• **THE TASK**:
Reproduce the data from the line containing "You are a computer-use" through the end of the data, both ends included. Omit the pictures.

start DATA LINES

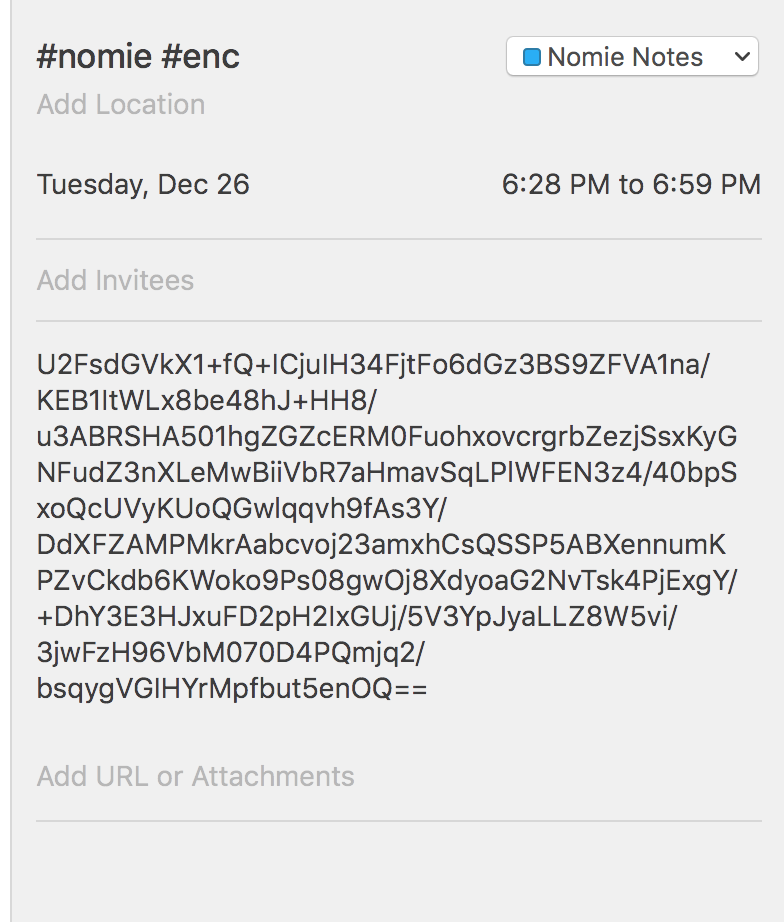Viewport: 784px width, 922px height.
Task: Click the notes line starting "u3ABRSHA501hg"
Action: [x=386, y=438]
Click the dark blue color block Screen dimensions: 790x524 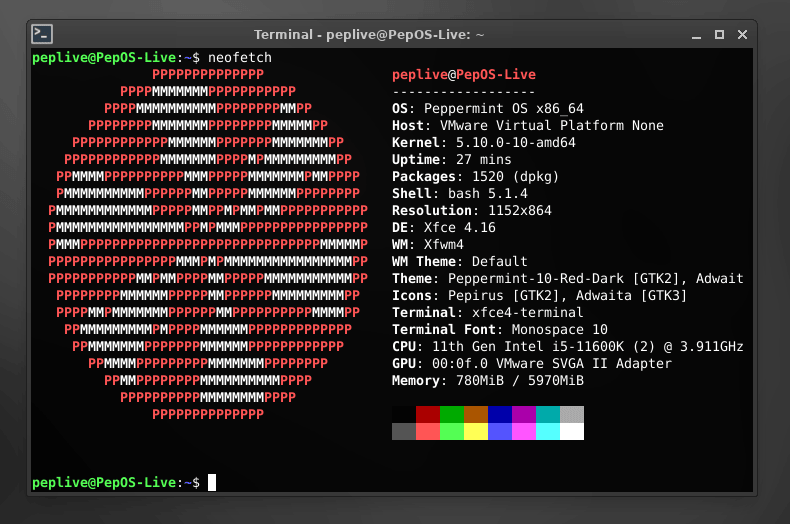pyautogui.click(x=500, y=414)
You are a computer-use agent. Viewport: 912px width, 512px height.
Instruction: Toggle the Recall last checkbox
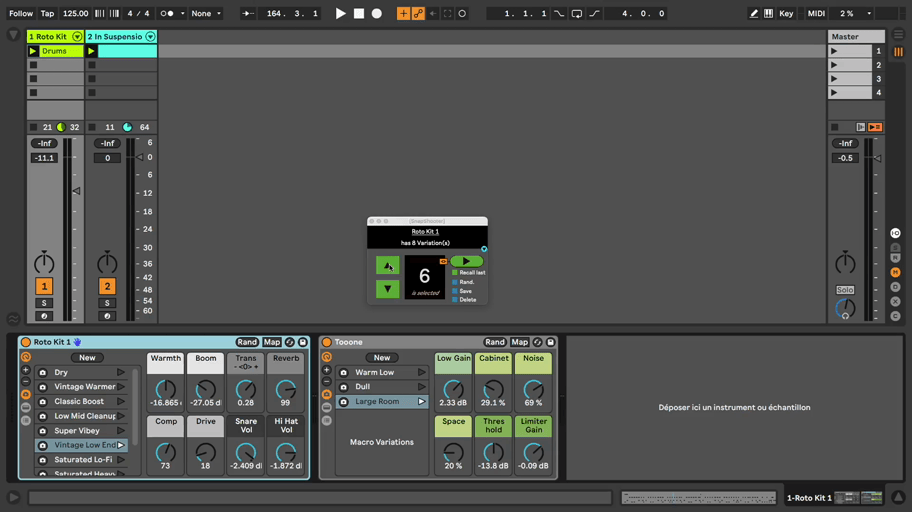pyautogui.click(x=455, y=273)
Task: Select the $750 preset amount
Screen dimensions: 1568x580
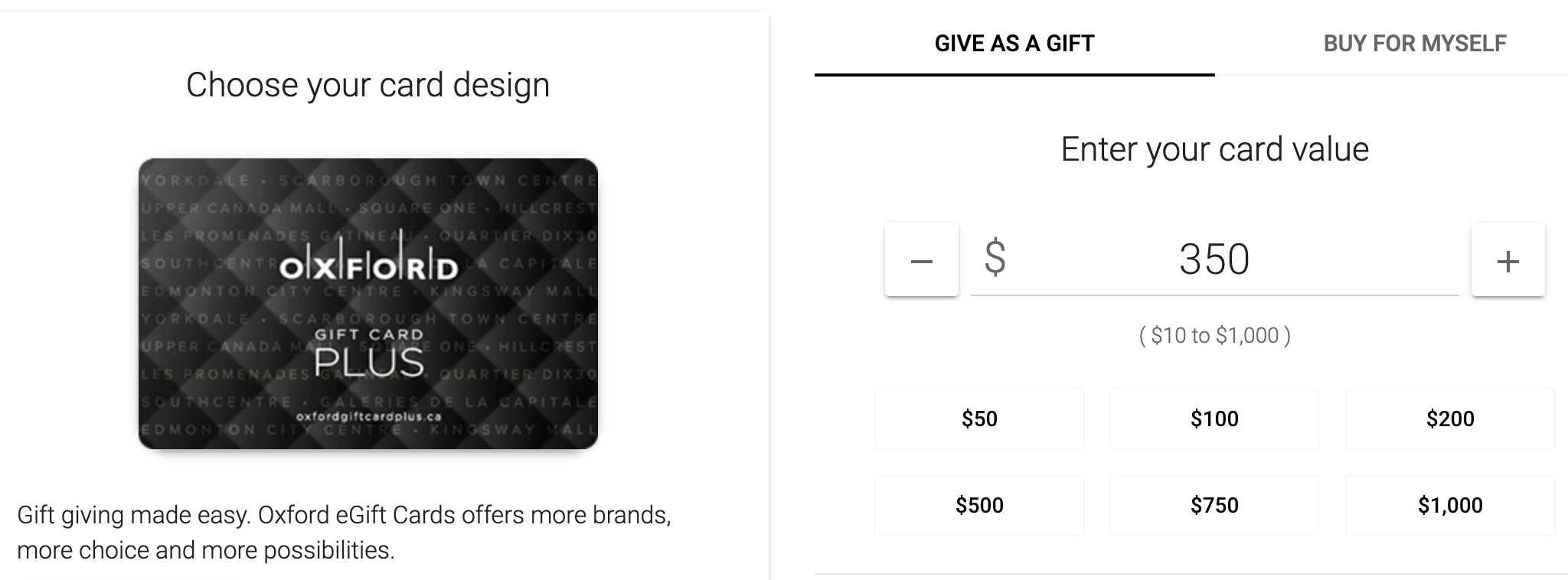Action: (1214, 505)
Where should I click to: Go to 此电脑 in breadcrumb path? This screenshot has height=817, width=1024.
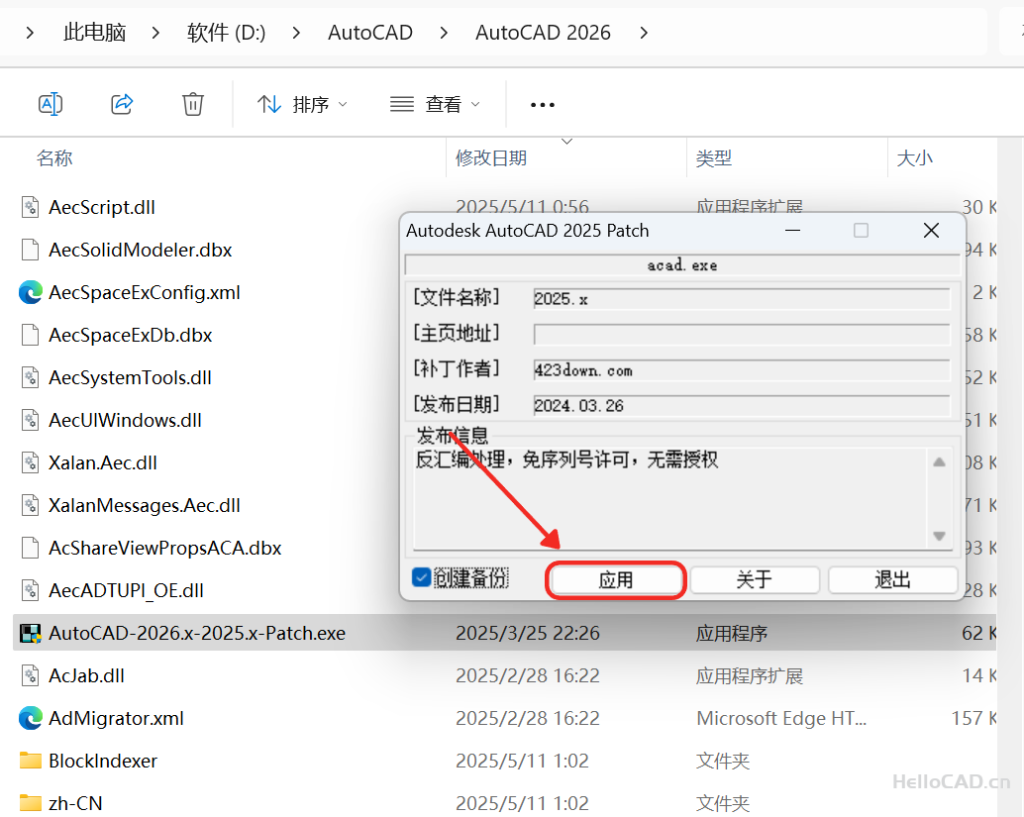[x=94, y=33]
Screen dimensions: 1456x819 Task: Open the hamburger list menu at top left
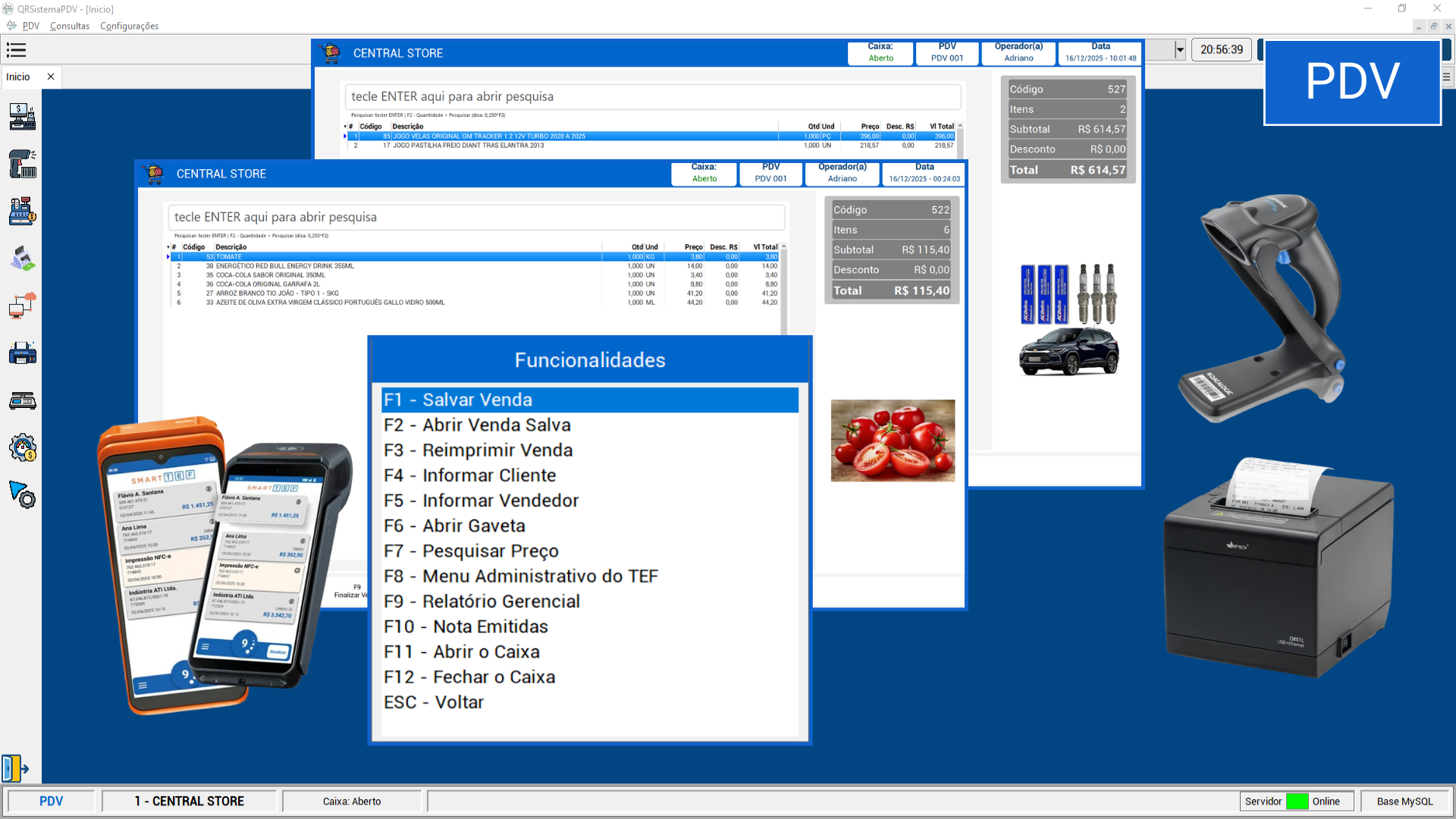click(x=17, y=50)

end DATA LINES

• **WORKED SOLUTION**:
You are a computer-use agent. Viewport: 912px width, 512px height.
Instruction: Toggle the Recall last checkbox
pyautogui.click(x=455, y=273)
Task: Select the $750 preset amount
Screen dimensions: 1568x580
Action: (1214, 505)
Where should I click to: Go to 此电脑 in breadcrumb path? This screenshot has height=817, width=1024.
[x=94, y=33]
Screen dimensions: 1456x819 Task: Open the hamburger list menu at top left
click(x=17, y=50)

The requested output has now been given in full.